CHP Genel Başkanı Kılıçdaroğlu, ittifakın cumhurbaşkanı adayı tartışmaları için ''Mutfaklarda yangın var, şimdi aday tartışmak gereksizdir. Yeri, zamanı gelince hepimiz masaya oturur tartışırız'' dedi.
CHP Genel Başkanı Kemal Kılıçdaroğlu, üçüncü ittifak görüşmelerinin devam ettiğini vurgulayarak, ''Cumhur ve Millet İttifakı dışında kalan partilerin bir araya gelip üçüncü bir ittifak oluşturmaları demokratik zeminin gelişmesi açısından son derece olumlu'' dedi.

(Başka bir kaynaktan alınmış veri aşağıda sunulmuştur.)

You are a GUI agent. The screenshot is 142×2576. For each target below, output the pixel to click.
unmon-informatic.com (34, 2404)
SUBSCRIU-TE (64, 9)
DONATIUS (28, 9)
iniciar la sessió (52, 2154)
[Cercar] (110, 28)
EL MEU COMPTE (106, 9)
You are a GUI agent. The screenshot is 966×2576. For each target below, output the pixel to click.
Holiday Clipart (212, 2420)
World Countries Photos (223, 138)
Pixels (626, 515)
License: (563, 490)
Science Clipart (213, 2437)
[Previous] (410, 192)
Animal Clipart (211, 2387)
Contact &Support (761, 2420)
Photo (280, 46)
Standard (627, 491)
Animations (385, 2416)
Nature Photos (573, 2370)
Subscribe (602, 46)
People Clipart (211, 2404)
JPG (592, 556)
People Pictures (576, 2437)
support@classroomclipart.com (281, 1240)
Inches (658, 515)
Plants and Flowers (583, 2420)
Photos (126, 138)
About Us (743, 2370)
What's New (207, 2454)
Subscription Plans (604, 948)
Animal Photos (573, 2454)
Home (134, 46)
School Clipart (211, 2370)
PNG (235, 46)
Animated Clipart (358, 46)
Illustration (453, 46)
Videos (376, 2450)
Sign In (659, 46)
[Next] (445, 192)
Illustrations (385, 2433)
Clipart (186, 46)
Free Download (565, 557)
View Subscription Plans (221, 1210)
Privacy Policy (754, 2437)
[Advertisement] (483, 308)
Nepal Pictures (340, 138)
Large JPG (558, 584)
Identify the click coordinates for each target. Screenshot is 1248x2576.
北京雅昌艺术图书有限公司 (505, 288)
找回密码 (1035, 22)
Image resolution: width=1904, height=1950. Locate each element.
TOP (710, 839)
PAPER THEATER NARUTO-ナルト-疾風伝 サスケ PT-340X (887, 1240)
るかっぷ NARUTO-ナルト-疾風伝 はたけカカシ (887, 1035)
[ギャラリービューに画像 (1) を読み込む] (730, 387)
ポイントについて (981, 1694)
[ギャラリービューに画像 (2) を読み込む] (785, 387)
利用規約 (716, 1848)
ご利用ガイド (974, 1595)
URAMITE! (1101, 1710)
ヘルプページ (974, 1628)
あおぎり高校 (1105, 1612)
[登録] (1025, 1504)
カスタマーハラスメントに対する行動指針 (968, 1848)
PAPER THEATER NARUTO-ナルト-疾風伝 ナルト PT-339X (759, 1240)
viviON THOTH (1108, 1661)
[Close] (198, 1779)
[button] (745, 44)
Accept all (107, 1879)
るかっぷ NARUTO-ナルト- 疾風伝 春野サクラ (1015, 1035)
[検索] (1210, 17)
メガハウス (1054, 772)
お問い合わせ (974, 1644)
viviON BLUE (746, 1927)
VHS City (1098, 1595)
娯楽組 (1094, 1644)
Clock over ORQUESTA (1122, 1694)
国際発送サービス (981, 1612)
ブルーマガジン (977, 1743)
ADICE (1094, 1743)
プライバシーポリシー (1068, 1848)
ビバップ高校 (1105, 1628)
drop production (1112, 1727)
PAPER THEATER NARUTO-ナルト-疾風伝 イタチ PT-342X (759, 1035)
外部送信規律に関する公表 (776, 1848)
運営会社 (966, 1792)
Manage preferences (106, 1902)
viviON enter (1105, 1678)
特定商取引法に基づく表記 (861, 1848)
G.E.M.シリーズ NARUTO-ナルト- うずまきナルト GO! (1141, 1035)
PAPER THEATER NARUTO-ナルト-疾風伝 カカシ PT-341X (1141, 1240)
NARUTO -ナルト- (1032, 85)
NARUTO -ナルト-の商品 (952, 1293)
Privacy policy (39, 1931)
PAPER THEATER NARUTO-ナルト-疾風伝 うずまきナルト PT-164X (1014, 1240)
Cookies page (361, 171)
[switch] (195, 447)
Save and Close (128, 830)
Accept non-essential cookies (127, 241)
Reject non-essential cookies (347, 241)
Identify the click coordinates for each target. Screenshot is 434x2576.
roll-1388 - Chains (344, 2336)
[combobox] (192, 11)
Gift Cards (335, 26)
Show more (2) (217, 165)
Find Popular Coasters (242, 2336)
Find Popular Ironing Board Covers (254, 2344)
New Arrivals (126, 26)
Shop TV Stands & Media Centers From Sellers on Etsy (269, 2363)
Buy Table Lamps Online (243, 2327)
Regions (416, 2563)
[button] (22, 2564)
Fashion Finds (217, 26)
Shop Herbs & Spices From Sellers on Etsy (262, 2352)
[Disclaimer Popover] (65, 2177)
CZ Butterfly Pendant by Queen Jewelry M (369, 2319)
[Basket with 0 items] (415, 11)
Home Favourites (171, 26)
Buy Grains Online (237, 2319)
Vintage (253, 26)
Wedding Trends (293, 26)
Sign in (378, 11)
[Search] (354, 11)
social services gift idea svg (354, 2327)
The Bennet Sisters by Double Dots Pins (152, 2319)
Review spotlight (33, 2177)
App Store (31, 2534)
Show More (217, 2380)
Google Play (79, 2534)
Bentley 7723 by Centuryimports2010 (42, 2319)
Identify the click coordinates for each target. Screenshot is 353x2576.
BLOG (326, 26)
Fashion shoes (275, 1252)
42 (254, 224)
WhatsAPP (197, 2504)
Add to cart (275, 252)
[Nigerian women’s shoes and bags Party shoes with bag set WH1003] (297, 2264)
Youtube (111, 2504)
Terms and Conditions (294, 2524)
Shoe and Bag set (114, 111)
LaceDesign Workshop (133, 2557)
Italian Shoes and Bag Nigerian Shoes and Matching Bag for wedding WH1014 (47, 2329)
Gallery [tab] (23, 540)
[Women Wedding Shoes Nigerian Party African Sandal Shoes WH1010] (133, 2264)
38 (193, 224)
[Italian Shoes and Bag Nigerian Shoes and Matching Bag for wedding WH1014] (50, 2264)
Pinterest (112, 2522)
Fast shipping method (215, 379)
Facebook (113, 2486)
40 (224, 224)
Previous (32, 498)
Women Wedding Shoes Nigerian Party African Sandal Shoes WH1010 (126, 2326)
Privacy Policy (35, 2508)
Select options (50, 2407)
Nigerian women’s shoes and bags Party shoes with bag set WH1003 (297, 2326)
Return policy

''İttifakın birden fazla nedeni var'' diyen Kılıçdaroğlu sözlerine şöyle devam etti:
''Birinci nedeni şu: Az önce ifade ettim, üçüncü ittifak, diğer iki ittifak içinde yer bulamayan partiler, üçüncü bir ittifak oluşturarak parlamentoya daha güçlü gelmenin yollarını arıyorlar. O da bunların demokratik hakkı ve bu haklarını kullanıyorlar.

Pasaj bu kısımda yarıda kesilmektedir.